Falsificación y explotación laboral: un desafío global de derechos humanos y comercio

La falsificación va más allá de ser un simple conflicto de propiedad intelectual dentro de la industria de la moda; según un nuevo informe conjunto de la OCDE y la Oficina de Propiedad Intelectual de la Unión Europea (EUIPO), es un problema profundamente ligado a graves violaciones de derechos humanos y a dinámicas laborales abusivas.  

El estudio “De las imitaciones al trabajo forzoso” demuestra una correlación estadística clara entre los países origen de productos falsificados y condiciones laborales extremadamente precarias, incluyendo trabajo forzoso, empleo infantil, informalidad y altos índices de accidentes laborales mortales. Esta relación persiste incluso tras controlar variables económicas como el ingreso per cápita o el estado de derecho.  

Según los datos analizados, los entornos con protecciones laborales débiles y escasa supervisión legal no sólo favorecen la proliferación de falsificaciones, sino que también crean condiciones donde los abusos laborales se vuelven estructurales. En estos lugares, los grupos criminales reducen costos mediante prácticas ilegales: desde talleres clandestinos sin contratos hasta el encierro de trabajadores migrantes o la utilización de mano de obra infantil.  

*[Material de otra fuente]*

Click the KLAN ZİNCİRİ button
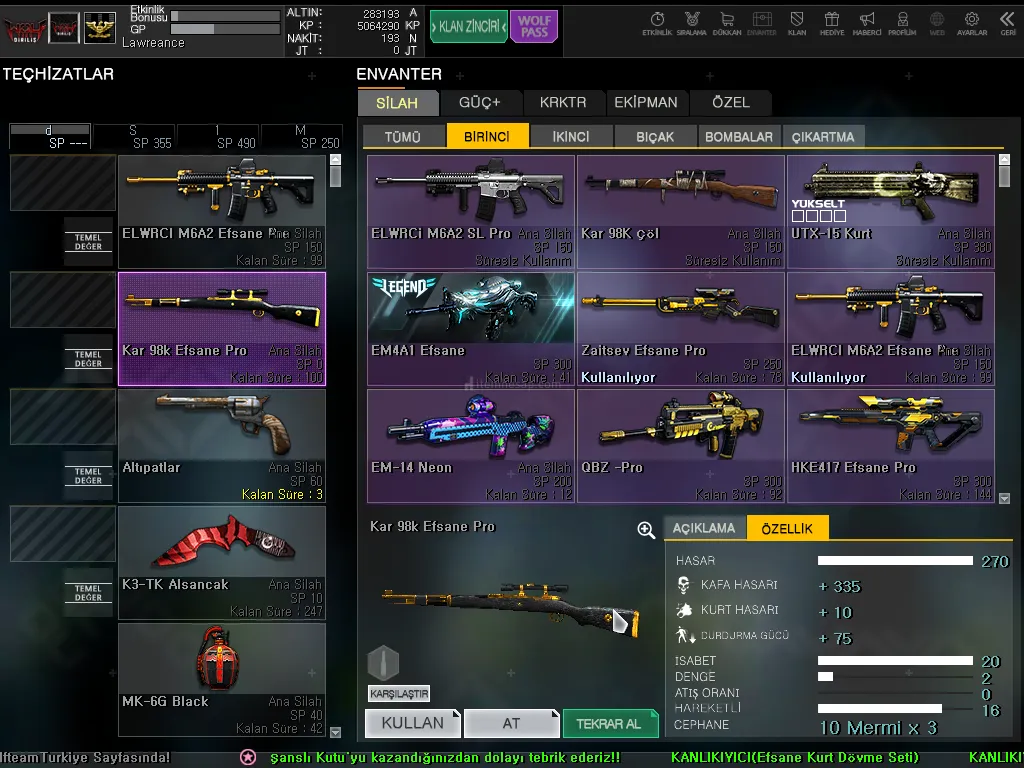The height and width of the screenshot is (768, 1024). [x=468, y=27]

El informe señala que combatir la falsificación exige políticas integradas que unan la lucha contra la explotación laboral con el reforzamiento de controles aduaneros, aplicación de normas comerciales y protección de los derechos de los trabajadores. Reforzar la gobernanza laboral, mejorar la recopilación de datos y fomentar la cooperación entre agencias es clave para desmantelar redes criminales y proteger tanto a los trabajadores como al comercio legítimo.